The documents, released Monday in connection with a lawsuit accusing the government of being complicit in torture, also include accounts by Federal Bureau of Investigation agents who said they had seen detainees in Guantánamo Bay, Cuba, being chained in uncomfortable positions for up to 24 hours and left to urinate and defecate on themselves. An agent wrote that in one case a detainee who was nearly unconscious had pulled out much of his hair during the night.
One of the memorandums released Monday was addressed to Robert S. Mueller III, the F.B.I. director, and other senior bureau officials, and it provided the account of someone "who observed serious physical abuses of civilian detainees" in Iraq. The memorandum, dated June 24 this year, was an "Urgent Report," meaning that the sender regarded it as a priority. It said the witness "described that such abuses included strangulation, beatings, placement of lit cigarettes into the detainees' ear openings and unauthorized interrogations."
The memorandum did not make clear whether the witness was an agent or an informant, and it said there had also been an effort to cover up the abuses. The writer of the memorandum said Mr.
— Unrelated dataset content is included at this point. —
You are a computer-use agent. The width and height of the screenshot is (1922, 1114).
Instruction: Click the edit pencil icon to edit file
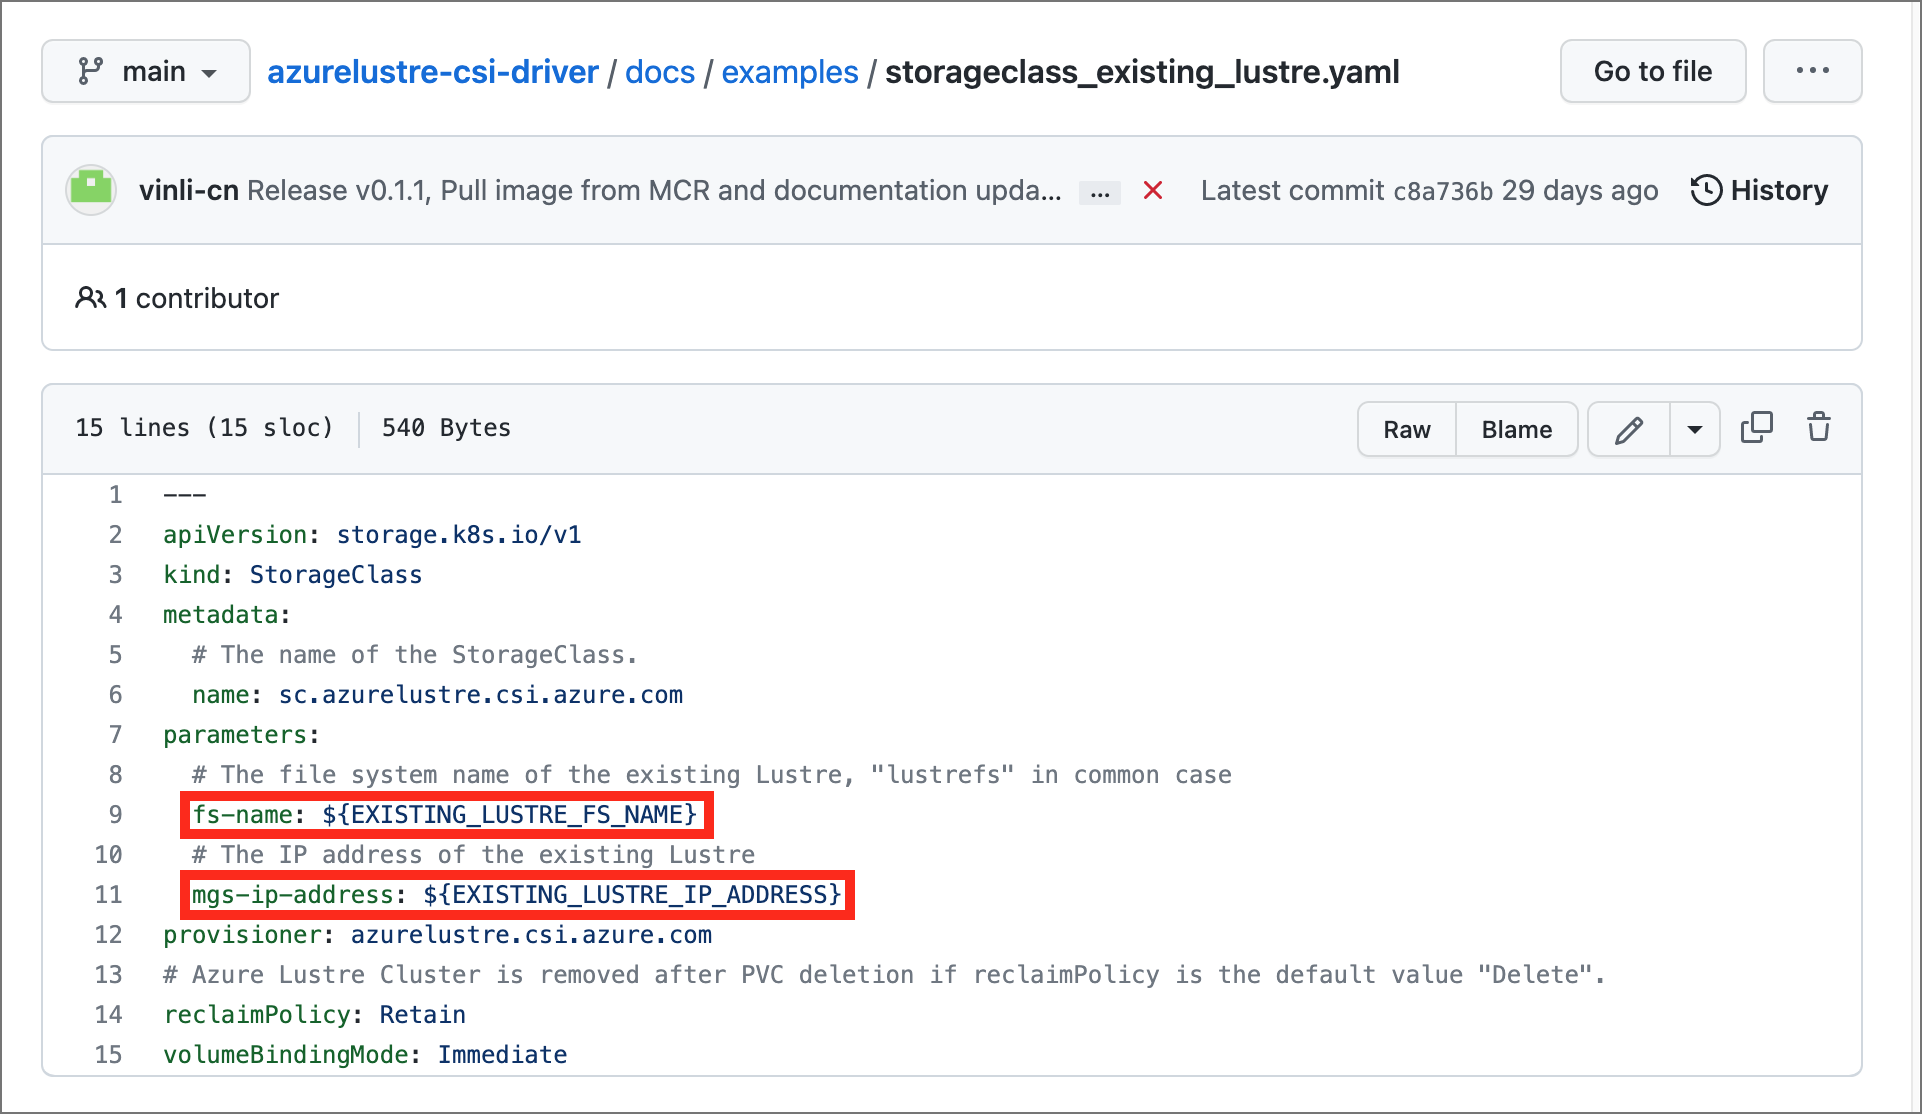click(x=1628, y=428)
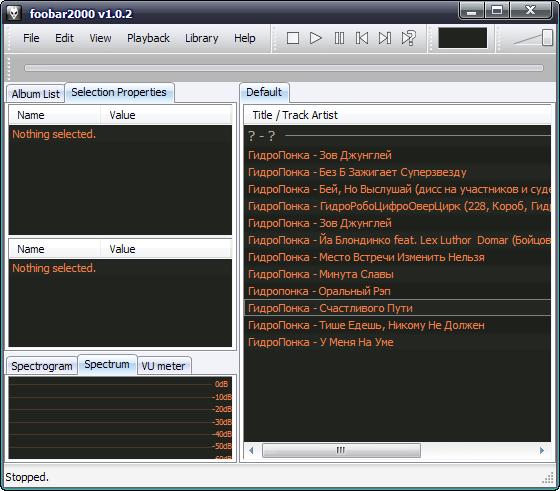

Mueller should be aware of what was occurring because "of potential significant public, media and Congressional interest which may generate calls to the director." The document does not provide further details of the abuse, but suggests that such treatment of prisoners in Iraq was the subject of an investigation conducted by the bureau's Sacramento office.
Beyond providing new details about the nature and extent of abuses, if not the exact times or places, the newly disclosed documents are the latest to show that such activities were known to a wide circle of government officials.
If I may, let me take this moment to thank the ACLU for existing and doing such, "hard" work.
The documents were in the latest batch of papers to be released by the government in response to a lawsuit brought by the American Civil Liberties Union and other groups to determine the extent, if any, of American participation in the mistreatment of prisoners. The documents are the most recent in a series of disclosures that have increasingly contradicted the military's statements that harsh treatment of prisoners happened only in limited, isolated cases.
Anthony D. Romero, the executive director of the A.C.L.U., said the documents meant that "top government officials can no longer hide from public scrutiny by pointing the finger at a few low-ranking soldiers."
Another message sent to F.B.I. officials including Valerie E. Caproni, the bureau's top lawyer, recounted witnessing detainees chained in interrogation rooms at Guantánamo, where about 550 prisoners are being held.
The agent, whose name was deleted from the document, wrote on July 29, 2004: "On a couple of occasions, I entered interview rooms to find a detainee chained hand and foot in a fetal position to the floor, with no chair, food or water. Most times they had urinated or defecated on themselves and had been left there for 18 24 hours or more."
Someday there should be hell to pay for the Bush Administration for these actions.
Unfortunately, all it means is that there will be hell to pay for us, and too many of our dumbfuck media, so focused at present on whether or not creches are endangered, will sit there and wonder why the worlds numero uno SUPER nice government and people have this afflicted upon them.